BEGIN DATA SUPPLIED

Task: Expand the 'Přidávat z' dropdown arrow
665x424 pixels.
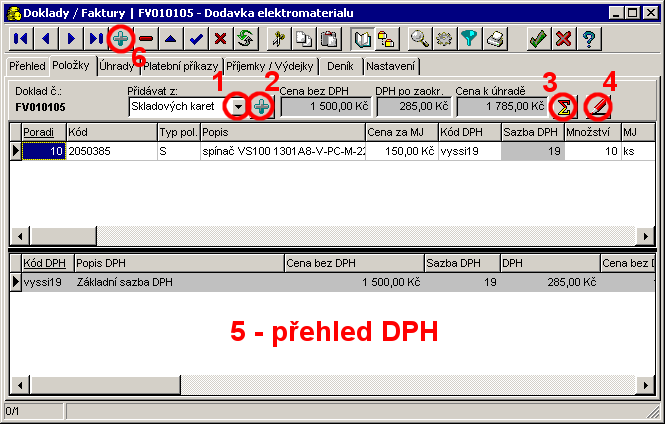Action: click(x=237, y=106)
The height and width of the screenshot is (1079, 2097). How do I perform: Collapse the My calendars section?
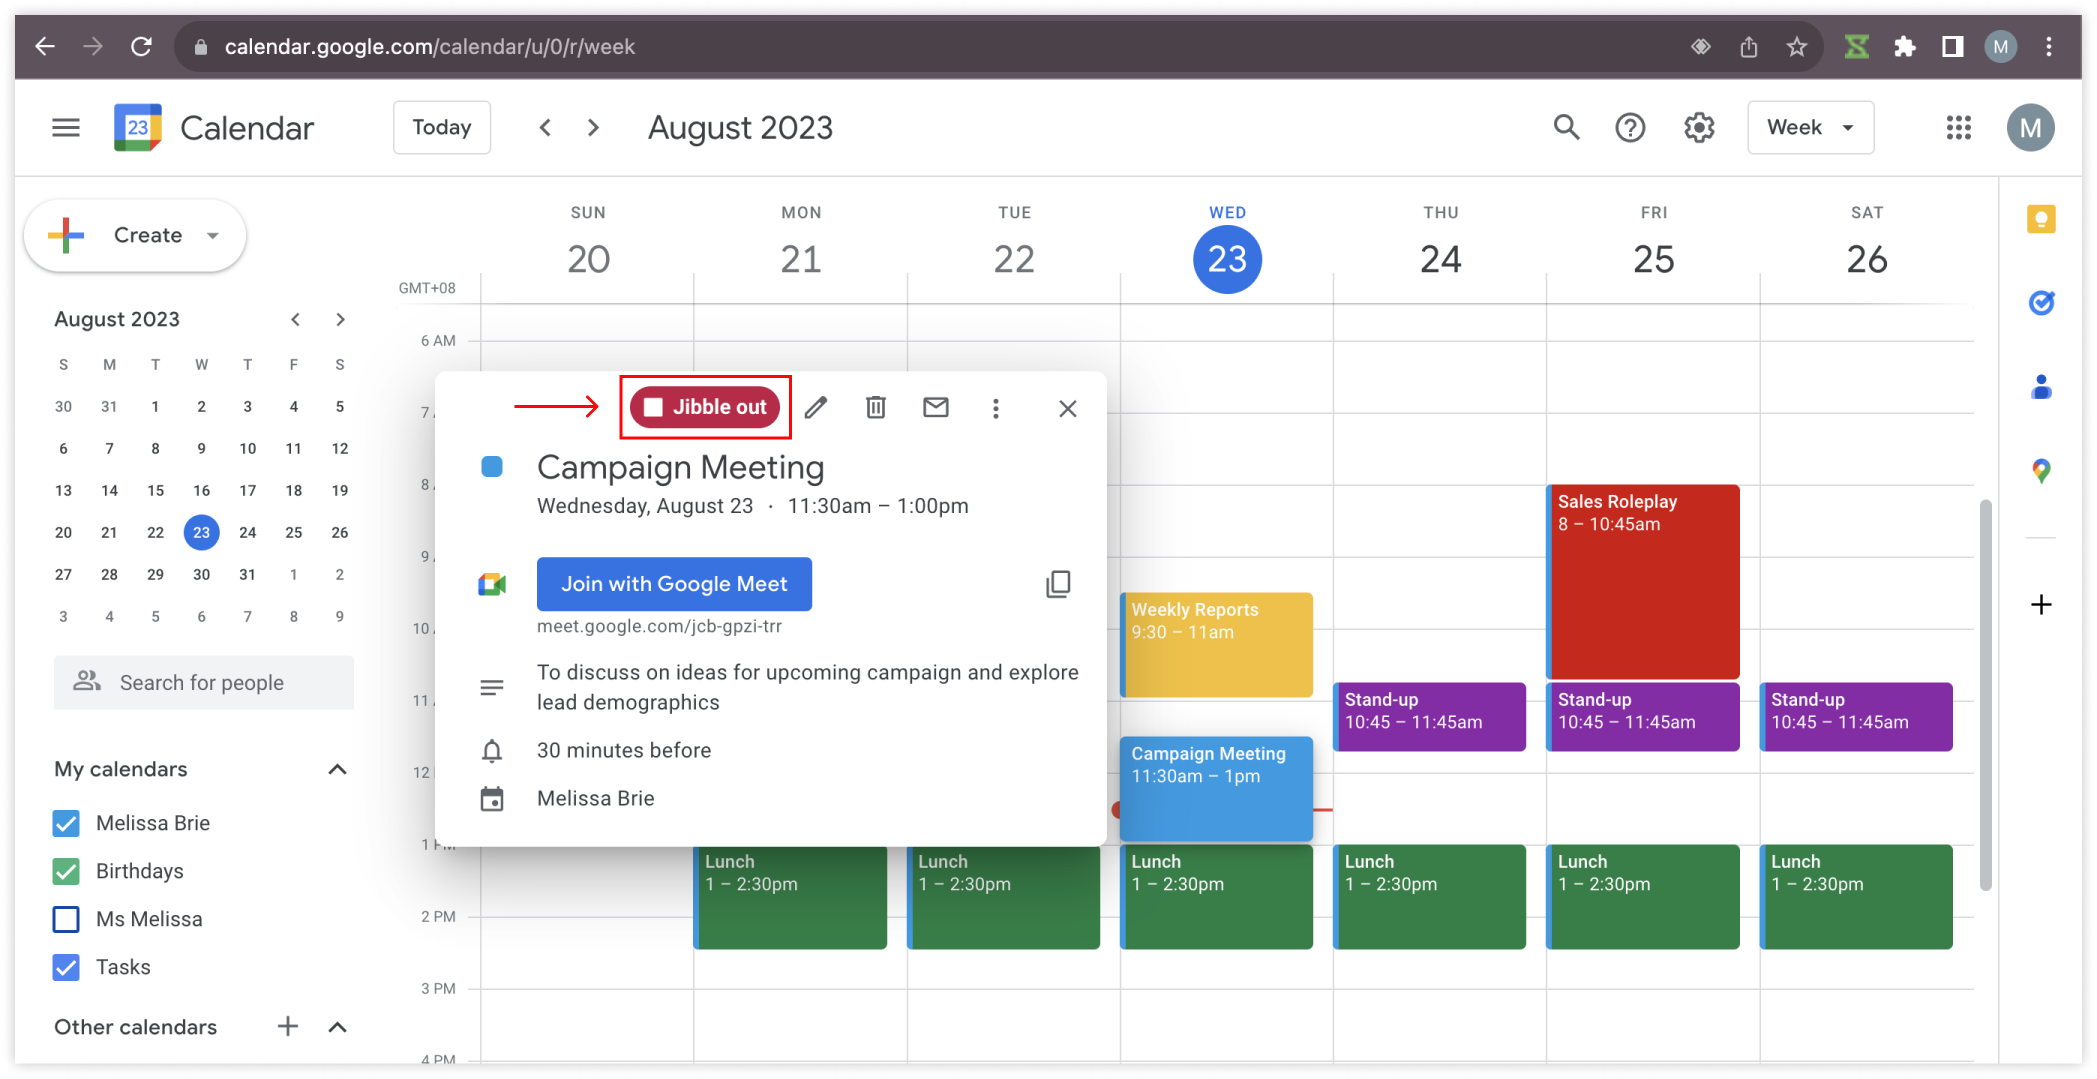(x=337, y=769)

END DATA SUPPLIED

### ACTION ITEM
Your output should consist solely of the lines from the line containing "665x424 pixels." through the last line of the entries, verbatim, minus any pictures.

### EXERCISE OUTPUT
665x424 pixels.
Action: click(x=237, y=106)
The height and width of the screenshot is (1079, 2097). How do I perform: Collapse the My calendars section?
(x=337, y=769)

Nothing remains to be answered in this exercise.